Source extract:
Djedankhre Montemsaf was a Theban king of the 16th Dynasty based in Upper Egypt during the Second Intermediate Period c. 1590 BC. As such, he would have ruled concurrently with the 15th Dynasty, which controlled Lower and Middle Egypt.

== Attestations ==
===Gebelein===
Djedankhre Montemsaf is attested by an inscribed block found in Gebelein.

===Unknown Provenance===
A bronze axe-blade of unknown origin, now in the British Museum, and bearing "The good god Djedankhre, given life".

===Scarabs===
Two scarab seals of unknown provenance: Scarab BM EA 40687 and Scarab Petrie Museum UC 11225

===King Lists===
Djedankhre Montemsaf is not attested on the surviving fragments of the Turin canon, his reign and those of four other kings of the end of the 16th Dynasty being lost in a lacuna. For this reason, the exact chronological position as well as the length of his reign cannot be ascertained.

== Speculations ==
===Dynasty 13===
An older study by Jürgen von Beckerath places Djedankhre Montemsaf in the 13th Dynasty, following Mentuhotep VI and succeeded by Dedumose I on the throne.

===Dynasty 16===
According to the new arrangement of kings of the Second Intermediate Period and Kim Ryholt, Djedankhre Montemsaf succeeded Djedneferre Dedumose II and preceded Merankhre Mentuhotep VI on the throne. He was thus a king of the late 16th Dynasty and may have reigned ca. 1590 BC. The arguments supporting this chronological position are: 1) the form of his prenomen Ḏd-X-Rˁ, which is in common with those of Dedumose I and Dedumose II; 2) the location of finds attesting Montemsaf in Thebes and the south; and 3) the style of the axe-blade which can be dated to the late Second Intermediate Period.

Your instructions:
Copy everything in the passage on Djedankhre Montemsaf from "Djedankhre Montemsaf was" down to "found in Gebelein.", word for word. The entries that follow were taken from a different source.

Information given:
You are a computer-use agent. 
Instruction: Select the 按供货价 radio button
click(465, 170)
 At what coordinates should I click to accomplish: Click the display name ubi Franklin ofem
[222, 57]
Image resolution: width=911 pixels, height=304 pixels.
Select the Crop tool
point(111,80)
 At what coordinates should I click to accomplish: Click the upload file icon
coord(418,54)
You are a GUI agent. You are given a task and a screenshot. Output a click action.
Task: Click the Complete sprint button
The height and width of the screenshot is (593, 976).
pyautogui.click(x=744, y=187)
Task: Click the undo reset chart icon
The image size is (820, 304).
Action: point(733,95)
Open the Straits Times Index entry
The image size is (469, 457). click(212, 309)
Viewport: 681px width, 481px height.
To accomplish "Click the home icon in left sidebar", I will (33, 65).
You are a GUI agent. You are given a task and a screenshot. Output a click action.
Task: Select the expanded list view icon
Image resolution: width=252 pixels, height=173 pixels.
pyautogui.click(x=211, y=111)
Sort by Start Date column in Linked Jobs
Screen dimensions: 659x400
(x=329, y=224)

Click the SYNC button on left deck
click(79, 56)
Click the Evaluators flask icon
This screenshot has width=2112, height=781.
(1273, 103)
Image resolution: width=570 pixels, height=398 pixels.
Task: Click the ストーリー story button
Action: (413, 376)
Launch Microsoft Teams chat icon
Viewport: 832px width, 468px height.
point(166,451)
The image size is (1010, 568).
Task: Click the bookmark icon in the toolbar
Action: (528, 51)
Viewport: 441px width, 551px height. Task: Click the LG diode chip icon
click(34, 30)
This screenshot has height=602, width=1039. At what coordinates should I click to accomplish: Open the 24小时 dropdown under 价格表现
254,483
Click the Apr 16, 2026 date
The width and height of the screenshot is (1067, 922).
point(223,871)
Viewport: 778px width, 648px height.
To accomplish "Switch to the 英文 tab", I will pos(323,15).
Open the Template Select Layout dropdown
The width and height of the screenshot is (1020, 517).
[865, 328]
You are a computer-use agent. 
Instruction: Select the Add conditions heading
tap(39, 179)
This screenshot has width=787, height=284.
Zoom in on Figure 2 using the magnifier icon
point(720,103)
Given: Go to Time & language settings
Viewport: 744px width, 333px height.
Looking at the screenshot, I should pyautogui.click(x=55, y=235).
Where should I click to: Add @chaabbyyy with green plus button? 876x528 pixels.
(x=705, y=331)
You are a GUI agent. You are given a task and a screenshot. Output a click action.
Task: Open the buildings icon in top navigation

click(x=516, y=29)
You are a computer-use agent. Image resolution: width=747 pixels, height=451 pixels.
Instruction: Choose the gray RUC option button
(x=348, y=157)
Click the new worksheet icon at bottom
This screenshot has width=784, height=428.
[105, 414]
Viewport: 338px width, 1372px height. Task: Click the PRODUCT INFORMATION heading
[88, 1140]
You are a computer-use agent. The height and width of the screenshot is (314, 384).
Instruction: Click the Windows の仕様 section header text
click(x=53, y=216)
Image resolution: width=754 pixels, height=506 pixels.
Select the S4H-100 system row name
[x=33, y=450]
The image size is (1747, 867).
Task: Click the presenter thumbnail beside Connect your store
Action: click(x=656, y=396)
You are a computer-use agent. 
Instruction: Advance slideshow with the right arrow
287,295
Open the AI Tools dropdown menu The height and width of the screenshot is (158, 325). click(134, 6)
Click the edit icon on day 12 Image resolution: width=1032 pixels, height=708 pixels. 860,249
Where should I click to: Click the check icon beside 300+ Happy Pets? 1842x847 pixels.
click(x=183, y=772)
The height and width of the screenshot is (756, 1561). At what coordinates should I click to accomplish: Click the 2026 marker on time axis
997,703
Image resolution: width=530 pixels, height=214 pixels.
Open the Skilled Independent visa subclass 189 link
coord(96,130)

Problem solution:
Djedankhre Montemsaf was a Theban king of the 16th Dynasty based in Upper Egypt during the Second Intermediate Period c. 1590 BC. As such, he would have ruled concurrently with the 15th Dynasty, which controlled Lower and Middle Egypt.

== Attestations ==
===Gebelein===
Djedankhre Montemsaf is attested by an inscribed block found in Gebelein.